US firms optimistic on China

1 March 2013

SHANGHAI: More than 90% of US firms are optimistic on their medium-term prospects in China, despite ongoing challenges posed by the bureaucratic and regulatory environment.

The AmCham Shanghai China Business Climate Survey polled 420 US companies with operations in China and found that while 91% were "optimistic" or "slightly optimistic" about their five-year business prospects, there had been a dip in profitability in 2012.

Some 73% of firms had profitable operations in China last year, but this figure marked a drop from 78% in 2011 and 79% the year before. A similar pattern was registered for margin and revenue growth figures.

"We should no longer expect China's economy to grow at the same double-digit rates of years past," said Brenda Foster, President of AmCham Shanghai, citing factors such as rising costs, human resource constraints and the competitive business environment.
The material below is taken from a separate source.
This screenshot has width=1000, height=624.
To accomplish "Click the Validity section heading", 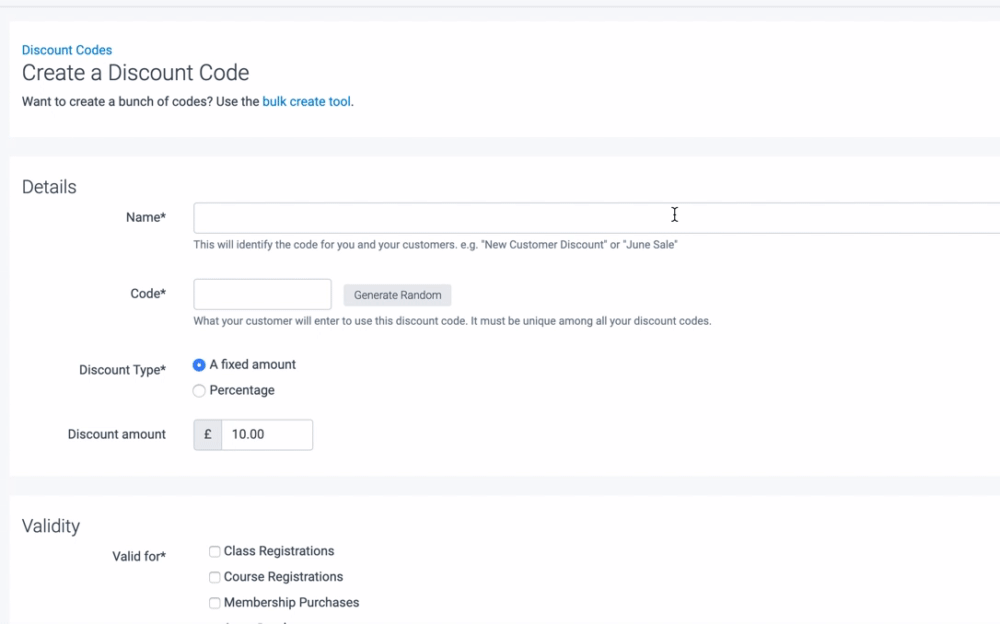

Nonetheless, she stated that "US companies remain committed to the China market, which is critical to their global strategies."

The survey also found that two-thirds of US companies were "in China for China", and thus planning to compete in a growing domestic market as the national economy increasingly moves away from relying on low-cost exports.
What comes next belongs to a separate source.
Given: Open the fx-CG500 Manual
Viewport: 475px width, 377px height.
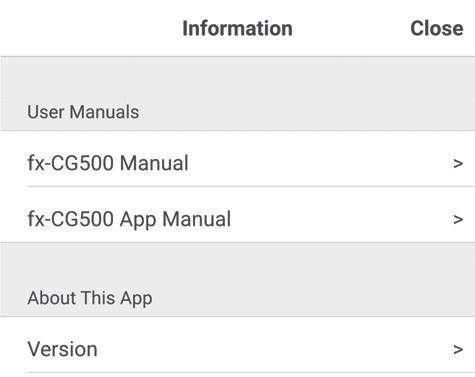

Robert Theleen, Chair of AmCham Shanghai, noted: "While European companies tend to dominate the luxury brand markets, the US has carved out large parts of the rising middle-class branded consumer sectors and the transition in China's market favours companies targeting this consumer sector."

But there will be bureaucratic hurdles to overcome. More than 60% of companies said the regulatory environment was either "not improving" or "deteriorating," continuing a trend seen in previous years.

Notwithstanding the various challenges they face, US companies persist in seeing China as an investment priority, with most stating they plan to make additional global investment in the Asian nation going forward.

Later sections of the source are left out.